Confronté à une crise durable dans le secteur du bâtiment, Legrand, basé à Limoges (Haute-Vienne), a annoncé qu’il allait alléger ses coûts par cette réorganisation. Les sites de Pont-en-Royans (Isère), Lagord (Charente-Maritime), Confolens (Charente) et Châlus (Haute-Vienne) seront progressivement fermés, et leurs activités redéployées vers d’autres usines du groupe en France. Morgan Malecotte, directeur de Legrand France, a expliqué que l’entreprise regroupera ses petits sites pour créer des « centres de compétences » afin de maintenir sa compétitivité et son engagement envers le « fabriqué en France ».
Legrand investira 20 millions d’euros pour accueillir les activités des sites fermés et 60 millions d’euros dans la transition numérique et énergétique. À l’horizon 2028, Legrand disposera de 14 sites en France, contre 20 actuellement, représentant 10% de son chiffre d’affaires et 30% de ses fonctions de recherche et développement.

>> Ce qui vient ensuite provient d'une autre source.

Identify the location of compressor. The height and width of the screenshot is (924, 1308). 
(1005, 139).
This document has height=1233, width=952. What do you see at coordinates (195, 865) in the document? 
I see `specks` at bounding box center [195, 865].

Les sites qui accueilleront les activités des sites fermés incluent Magré (Haute-Vienne), Sitel (Haute-Vienne), et Sillé-le-Guillaume (Sarthe). Toutefois, le plan social pourrait entraîner des licenciements, car « il n’y aura pas de places pour tout le monde », a souligné Michel Robert, délégué syndical central CFDT.
Ce plan répond aux besoins d’investissements de Legrand dans le numérique et les centres de données, alors que le marché de la construction reste en déclin. La concurrence accrue en provenance d’Asie et l’augmentation des coûts obligent le groupe à investir dans des solutions pour la transition énergétique et numérique.
Legrand emploie actuellement 5.000 personnes en France, avec la moitié de sa production exportée vers l’Europe, le Moyen-Orient et l’Afrique. En 2025, l’entreprise a réalisé un bénéfice net de 1,2 milliard d’euros et prévoit une croissance de 10% à 15% de son activité d’ici 2026.
Source : AFP.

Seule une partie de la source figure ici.